Management, including the Chief Executive Officer and Chief Financial Officer, believes that any disclosure controls and procedures or internal
controls over financial reporting, no matter how well conceived and operated, can provide only reasonable, not absolute assurance that the objectives of the control system are met. Further, the design of a control system must reflect the fact that
there are resource constraints, and the benefits of controls must be considered relative to their costs. Because of the inherent limitations in all control systems, they cannot provide absolute assurance that all control issues and instances of
fraud, if any, within the Company have been prevented or detected. These inherent limitations include the reality judgments in decision making can be faulty, and that breakdowns can occur because of simple errors or mistakes. Additionally, controls
can be circumvented by the individual acts of some persons, by collusion of two or more people, or by unauthorized override of the control. The design of any system of controls is also based in part upon certain assumptions about the likelihood of
future events, and there can be no assurance that any design will succeed in achieving its stated goals under all potential future conditions. Accordingly, because of the inherent limitations in a cost-effective control system, misstatements due to
error or fraud may occur and not be detected. 

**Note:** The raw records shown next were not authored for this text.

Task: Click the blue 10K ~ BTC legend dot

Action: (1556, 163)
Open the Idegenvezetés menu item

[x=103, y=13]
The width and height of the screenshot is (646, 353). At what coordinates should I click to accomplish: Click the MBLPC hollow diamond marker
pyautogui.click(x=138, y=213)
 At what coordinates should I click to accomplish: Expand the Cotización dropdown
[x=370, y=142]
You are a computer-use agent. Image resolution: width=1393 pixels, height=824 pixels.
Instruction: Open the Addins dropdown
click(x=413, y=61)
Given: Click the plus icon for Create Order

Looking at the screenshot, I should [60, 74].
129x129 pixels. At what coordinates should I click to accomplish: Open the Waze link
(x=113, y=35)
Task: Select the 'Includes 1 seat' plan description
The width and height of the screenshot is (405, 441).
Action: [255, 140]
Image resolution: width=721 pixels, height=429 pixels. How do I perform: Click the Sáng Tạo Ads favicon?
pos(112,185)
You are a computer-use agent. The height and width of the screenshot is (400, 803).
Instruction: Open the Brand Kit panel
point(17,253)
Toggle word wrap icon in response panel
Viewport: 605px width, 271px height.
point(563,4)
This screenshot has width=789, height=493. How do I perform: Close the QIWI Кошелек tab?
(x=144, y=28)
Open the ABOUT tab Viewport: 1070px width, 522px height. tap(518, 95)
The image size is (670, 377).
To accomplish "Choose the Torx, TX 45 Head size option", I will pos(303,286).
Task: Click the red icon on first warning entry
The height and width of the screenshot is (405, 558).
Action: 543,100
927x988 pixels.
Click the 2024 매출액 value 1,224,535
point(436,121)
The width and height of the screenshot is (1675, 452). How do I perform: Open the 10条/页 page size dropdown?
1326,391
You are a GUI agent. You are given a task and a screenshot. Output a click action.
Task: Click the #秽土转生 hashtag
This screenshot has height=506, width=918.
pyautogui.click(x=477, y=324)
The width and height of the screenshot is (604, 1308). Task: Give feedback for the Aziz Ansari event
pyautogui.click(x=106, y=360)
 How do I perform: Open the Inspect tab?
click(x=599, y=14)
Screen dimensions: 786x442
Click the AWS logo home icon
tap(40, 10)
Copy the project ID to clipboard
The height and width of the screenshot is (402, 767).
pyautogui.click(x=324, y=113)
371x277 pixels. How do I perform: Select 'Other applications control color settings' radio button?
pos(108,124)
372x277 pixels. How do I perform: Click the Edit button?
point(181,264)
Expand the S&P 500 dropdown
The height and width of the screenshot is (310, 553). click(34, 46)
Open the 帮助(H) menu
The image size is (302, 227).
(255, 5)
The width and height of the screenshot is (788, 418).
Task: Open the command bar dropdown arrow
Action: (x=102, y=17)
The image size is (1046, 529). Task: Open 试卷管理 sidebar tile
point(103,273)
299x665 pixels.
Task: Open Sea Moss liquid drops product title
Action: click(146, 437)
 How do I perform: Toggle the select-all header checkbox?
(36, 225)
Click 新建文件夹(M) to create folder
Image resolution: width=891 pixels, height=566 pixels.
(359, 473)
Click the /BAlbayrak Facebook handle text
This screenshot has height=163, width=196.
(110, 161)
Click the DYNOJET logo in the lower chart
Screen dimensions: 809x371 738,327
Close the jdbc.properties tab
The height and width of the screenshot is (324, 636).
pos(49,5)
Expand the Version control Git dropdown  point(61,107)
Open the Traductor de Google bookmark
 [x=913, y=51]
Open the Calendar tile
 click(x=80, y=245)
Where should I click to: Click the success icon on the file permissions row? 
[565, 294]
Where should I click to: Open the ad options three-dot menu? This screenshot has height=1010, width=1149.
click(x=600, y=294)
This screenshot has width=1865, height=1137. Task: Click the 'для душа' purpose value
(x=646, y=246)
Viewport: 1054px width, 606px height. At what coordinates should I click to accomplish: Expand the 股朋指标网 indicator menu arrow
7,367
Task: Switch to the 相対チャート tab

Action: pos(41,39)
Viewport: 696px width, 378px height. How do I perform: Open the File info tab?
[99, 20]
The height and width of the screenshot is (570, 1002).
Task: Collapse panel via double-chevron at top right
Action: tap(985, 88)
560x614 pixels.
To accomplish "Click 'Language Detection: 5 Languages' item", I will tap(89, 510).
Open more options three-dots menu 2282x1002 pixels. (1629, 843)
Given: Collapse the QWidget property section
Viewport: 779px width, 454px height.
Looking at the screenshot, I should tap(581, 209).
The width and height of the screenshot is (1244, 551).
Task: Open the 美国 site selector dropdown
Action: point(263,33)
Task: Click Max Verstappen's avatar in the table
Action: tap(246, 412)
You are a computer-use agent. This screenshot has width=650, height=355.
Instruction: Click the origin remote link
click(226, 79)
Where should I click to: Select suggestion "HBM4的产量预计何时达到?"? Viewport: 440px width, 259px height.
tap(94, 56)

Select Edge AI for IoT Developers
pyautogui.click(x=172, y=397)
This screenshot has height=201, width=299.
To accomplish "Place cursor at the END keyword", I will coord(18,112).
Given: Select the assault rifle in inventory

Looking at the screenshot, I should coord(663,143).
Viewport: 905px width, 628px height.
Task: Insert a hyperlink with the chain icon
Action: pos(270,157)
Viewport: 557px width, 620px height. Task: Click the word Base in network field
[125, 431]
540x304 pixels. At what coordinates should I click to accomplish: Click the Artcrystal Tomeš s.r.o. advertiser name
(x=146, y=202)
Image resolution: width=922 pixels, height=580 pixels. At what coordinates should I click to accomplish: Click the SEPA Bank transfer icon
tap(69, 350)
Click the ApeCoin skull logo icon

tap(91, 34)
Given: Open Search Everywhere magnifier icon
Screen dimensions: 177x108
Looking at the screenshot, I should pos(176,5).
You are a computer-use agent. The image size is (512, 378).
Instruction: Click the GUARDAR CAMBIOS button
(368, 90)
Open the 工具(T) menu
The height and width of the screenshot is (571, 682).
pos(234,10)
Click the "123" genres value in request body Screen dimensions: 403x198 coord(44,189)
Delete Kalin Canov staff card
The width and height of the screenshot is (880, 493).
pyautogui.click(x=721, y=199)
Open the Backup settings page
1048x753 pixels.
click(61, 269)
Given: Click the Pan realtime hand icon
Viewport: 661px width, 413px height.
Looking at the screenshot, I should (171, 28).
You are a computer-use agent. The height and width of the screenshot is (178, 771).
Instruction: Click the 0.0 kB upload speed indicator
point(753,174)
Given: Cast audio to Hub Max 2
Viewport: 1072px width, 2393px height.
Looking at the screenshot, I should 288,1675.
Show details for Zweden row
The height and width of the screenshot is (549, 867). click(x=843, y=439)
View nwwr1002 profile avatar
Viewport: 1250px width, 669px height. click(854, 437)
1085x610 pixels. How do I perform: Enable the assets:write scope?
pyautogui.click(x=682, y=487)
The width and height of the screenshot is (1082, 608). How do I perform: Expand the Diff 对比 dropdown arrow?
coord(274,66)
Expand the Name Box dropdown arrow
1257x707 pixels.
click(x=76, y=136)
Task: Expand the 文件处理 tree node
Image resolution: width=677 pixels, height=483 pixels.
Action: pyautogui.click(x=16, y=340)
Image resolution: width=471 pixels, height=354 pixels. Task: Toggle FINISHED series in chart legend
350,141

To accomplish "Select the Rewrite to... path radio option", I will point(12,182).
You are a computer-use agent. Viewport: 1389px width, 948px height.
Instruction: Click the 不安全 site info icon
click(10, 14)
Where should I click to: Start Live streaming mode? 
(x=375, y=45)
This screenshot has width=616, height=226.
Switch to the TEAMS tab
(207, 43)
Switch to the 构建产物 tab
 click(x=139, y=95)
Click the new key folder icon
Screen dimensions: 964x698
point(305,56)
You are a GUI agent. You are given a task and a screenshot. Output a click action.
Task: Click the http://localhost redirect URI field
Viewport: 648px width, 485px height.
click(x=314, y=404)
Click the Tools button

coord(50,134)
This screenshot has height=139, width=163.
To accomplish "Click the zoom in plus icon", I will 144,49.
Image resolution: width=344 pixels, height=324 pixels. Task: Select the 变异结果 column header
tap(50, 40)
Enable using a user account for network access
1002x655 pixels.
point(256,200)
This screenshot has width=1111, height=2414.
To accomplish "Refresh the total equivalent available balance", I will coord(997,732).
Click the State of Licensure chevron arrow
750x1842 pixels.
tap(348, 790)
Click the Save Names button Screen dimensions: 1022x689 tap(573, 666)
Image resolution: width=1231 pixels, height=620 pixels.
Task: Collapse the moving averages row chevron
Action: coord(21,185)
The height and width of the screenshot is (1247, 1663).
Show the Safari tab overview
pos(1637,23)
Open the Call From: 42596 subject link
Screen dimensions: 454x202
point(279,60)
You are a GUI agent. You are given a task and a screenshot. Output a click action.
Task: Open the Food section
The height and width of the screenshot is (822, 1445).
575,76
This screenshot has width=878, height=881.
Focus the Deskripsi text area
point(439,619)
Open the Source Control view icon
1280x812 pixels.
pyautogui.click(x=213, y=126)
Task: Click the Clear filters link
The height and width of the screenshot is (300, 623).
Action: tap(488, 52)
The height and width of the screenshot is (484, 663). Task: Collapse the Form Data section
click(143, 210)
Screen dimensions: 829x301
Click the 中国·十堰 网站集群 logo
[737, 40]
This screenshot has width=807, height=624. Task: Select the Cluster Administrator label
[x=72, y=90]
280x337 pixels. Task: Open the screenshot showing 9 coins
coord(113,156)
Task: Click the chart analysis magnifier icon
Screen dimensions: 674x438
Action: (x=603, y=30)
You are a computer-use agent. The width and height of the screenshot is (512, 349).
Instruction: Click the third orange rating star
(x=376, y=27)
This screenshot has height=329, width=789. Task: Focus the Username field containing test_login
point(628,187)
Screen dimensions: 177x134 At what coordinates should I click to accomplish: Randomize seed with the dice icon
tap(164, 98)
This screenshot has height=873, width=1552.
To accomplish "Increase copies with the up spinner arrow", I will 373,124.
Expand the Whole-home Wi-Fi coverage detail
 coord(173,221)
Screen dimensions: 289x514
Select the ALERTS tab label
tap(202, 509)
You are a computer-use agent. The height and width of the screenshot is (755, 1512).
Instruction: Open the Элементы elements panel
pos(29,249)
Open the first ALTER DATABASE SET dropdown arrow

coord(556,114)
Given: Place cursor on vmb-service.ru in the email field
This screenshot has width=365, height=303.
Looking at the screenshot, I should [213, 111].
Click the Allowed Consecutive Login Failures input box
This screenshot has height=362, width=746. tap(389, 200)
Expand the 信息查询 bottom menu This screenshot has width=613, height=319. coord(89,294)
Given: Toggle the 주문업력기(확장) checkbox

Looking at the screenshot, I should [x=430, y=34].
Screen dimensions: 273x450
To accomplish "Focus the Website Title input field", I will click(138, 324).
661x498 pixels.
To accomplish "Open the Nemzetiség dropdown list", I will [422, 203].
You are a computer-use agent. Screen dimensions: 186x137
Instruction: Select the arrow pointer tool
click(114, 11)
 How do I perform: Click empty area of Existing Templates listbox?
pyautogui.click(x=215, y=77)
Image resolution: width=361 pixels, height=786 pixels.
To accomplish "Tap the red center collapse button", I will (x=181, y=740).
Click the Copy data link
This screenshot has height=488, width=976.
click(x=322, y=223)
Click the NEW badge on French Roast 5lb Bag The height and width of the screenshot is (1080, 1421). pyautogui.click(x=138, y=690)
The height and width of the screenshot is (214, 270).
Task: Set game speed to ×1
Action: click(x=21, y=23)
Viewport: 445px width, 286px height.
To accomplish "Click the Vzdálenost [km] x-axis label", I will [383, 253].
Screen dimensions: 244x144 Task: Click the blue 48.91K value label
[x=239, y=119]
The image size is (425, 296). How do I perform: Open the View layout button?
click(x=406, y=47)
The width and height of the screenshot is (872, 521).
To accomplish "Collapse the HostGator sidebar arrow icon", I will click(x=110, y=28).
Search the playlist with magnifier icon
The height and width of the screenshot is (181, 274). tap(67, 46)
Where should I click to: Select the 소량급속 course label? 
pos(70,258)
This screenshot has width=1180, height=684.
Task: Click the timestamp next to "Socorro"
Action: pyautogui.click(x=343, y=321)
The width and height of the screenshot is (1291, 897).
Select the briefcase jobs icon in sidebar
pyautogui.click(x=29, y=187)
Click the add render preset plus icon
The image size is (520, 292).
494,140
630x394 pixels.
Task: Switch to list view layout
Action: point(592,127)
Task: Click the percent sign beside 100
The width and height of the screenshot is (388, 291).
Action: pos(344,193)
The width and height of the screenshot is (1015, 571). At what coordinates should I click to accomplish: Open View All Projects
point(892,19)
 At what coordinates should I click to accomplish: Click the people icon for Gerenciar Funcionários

 Limitation on Scope of Design 

The scope of design of internal controls over financial reporting and disclosure controls and procedures excluded the controls, policies, and
procedures of Smart2Pay which was acquired on November 2, 2020. Smart2Pay’s contribution to our Consolidated Statements of Loss and Comprehensive Loss for Fiscal 2020 was approximately 3% of total revenues and approximately (3%) of total
net loss. Additionally, as at December 31, 2020, Smart2Pay’s current assets and current liabilities were approximately 7% and 6% of consolidated current assets and current liabilities, and
non-current assets, which includes intangible assets and goodwill from acquisition, were approximately 23% of consolidated non-current assets. The amounts recognized for
the assets acquired and liabilities assumed at the date of acquisition are described in Note 4 of the Consolidated Financial Statements for the fiscal year ended Fiscal 2020.